The irony was thick enough to choke on. My body was failing, a slow and steady system crash, because my mind had been running at an impossible overload for centuries. Not just this lifetime, but seven of them. A secret I carried alone, a burden etched not just in my soul, but physically on my chest.
The doorbell rang, a sharp, intrusive sound that my small, sterile apartment wasn't used to. I didn't need to check the security feed. I felt him. A cold drain, a familiar pull on my energy, even through the walls. Liam was here.
I opened the door, my hand trembling slightly on the knob.
There he stood, my ex-fiancé, Liam. He looked exactly as I knew he would, radiating success. His suit was tailored perfectly, his hair was styled just so, and his smile was the same one that graced the covers of tech magazines. He was a rising titan, the celebrated genius founder of our company, Innovatech.
But he wasn't alone.
Clinging to his arm was my stepsister, Chloe. Her hand rested possessively on his bicep, and her other hand was placed delicately on her slightly rounded stomach. She was pregnant. She looked up at Liam with pure adoration, then glanced at me, her eyes holding a flicker of triumphant pity.
"Ava," Liam said, his voice smooth and devoid of any real warmth. He didn't ask to come in. He never did.
"We came to tell you in person," he continued, his tone making it sound like a grand favor. "Chloe and I are getting married. Next month."

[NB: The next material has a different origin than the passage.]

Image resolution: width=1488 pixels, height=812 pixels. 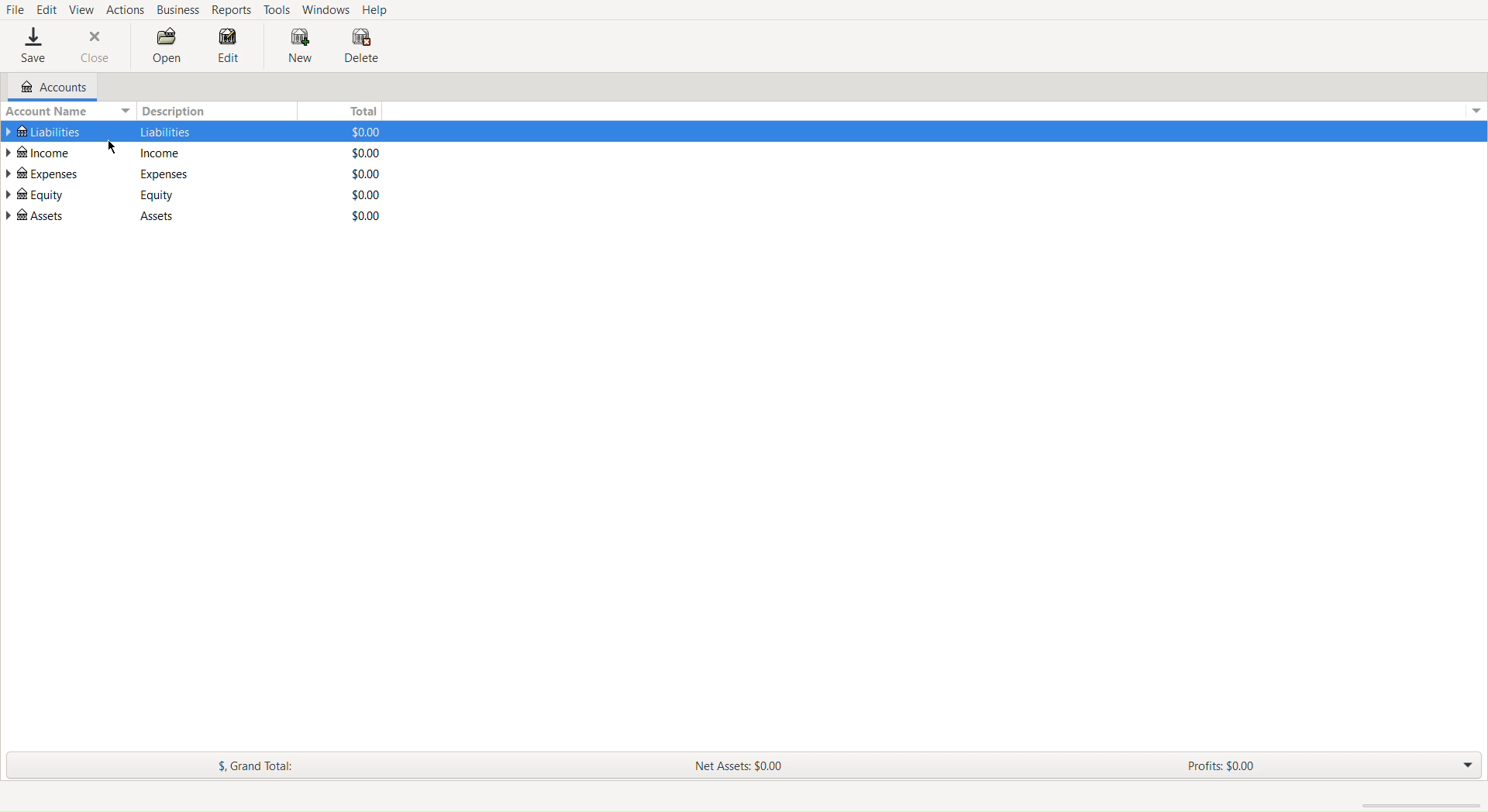 I want to click on Actions, so click(x=126, y=9).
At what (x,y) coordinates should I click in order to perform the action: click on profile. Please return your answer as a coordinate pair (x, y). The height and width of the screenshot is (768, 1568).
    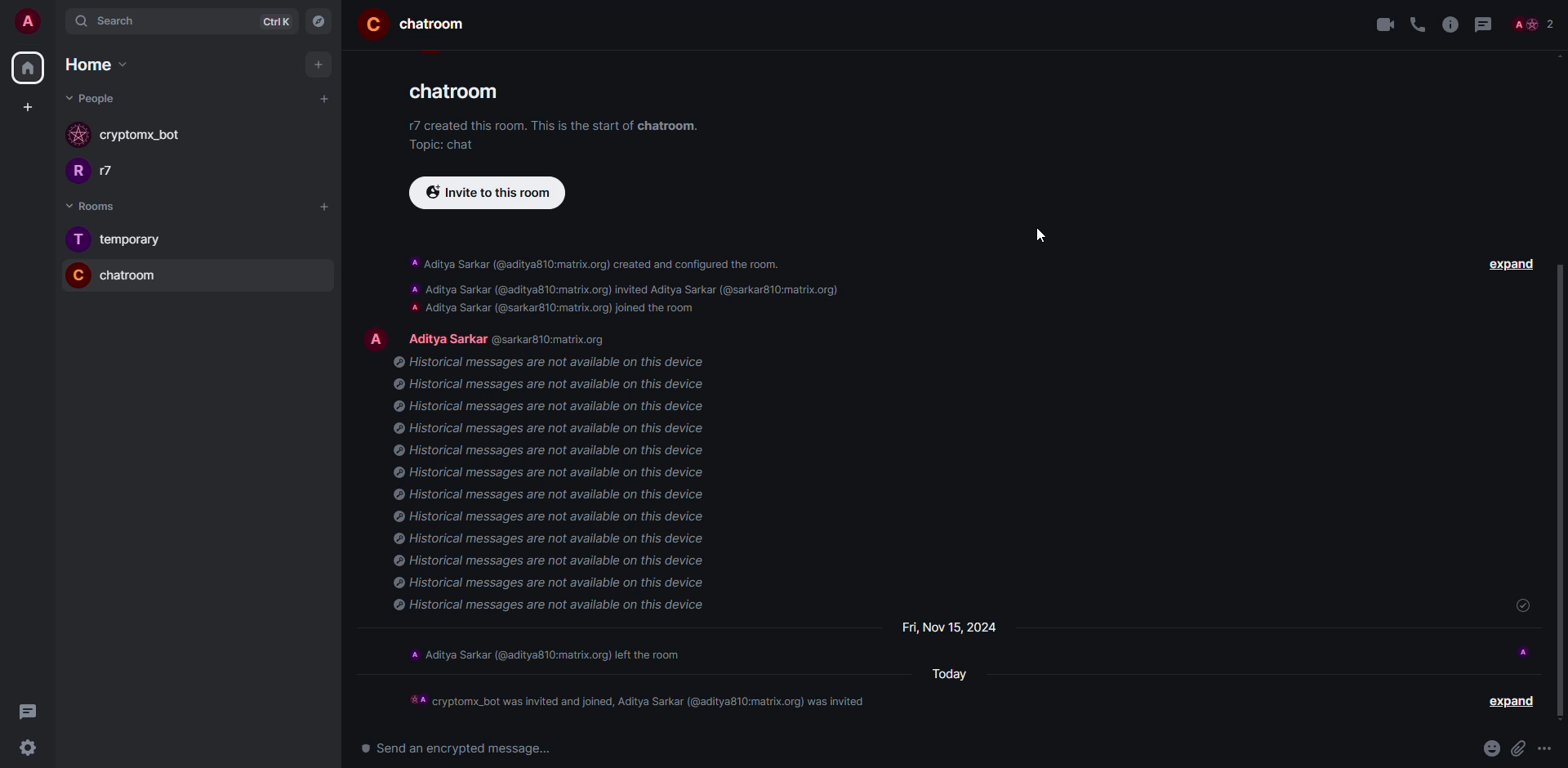
    Looking at the image, I should click on (74, 275).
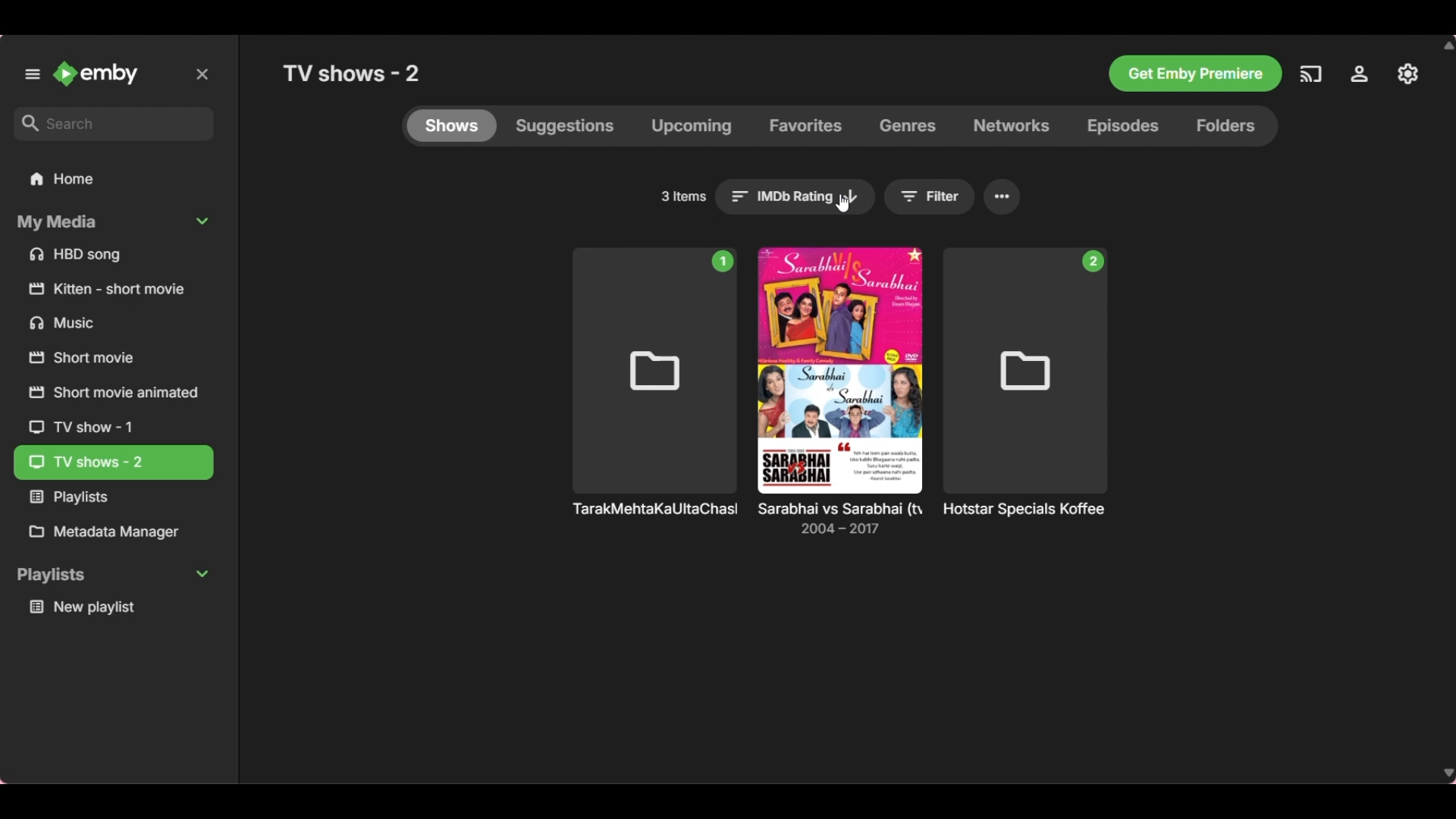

Chloe tightened her grip on his arm, a picture of happy domesticity. "We wanted you to be the first to know, sis. After all you and Liam have been through."
Her words were sweet, but the meaning was sour. It was a performance for Liam, a show of her supposed kindness. I knew her better.
Liam' s gaze swept over my frail form, my pale face, my too-large clothes hanging off my thin frame. There was no concern in his eyes, only a cold assessment. He was calculating, just as I had taught him.
"And another thing," he said, getting to the real point of his visit. "About Innovatech. I' m buying out your shares. It' s time we made a clean break. The board agrees. It' s what' s best for the company' s future."
He was cutting me out. Not just from his life, but from the company I had built from the ground up with my own intellect. He was erasing me.
What he didn' t know, what no one knew, was that he and I were bound. Not by love or loyalty, but by a seven-lifetime tech partnership. A master-servant contract forged six hundred years ago. For six centuries, I had been the silent, unseen engine behind his every success. In our first life, I helped him invent a new type of sail that made him a wealthy merchant. In the third, my understanding of crop rotation saved his feudal lands from famine. In this life, my data algorithms took his struggling startup and turned it into a global empire.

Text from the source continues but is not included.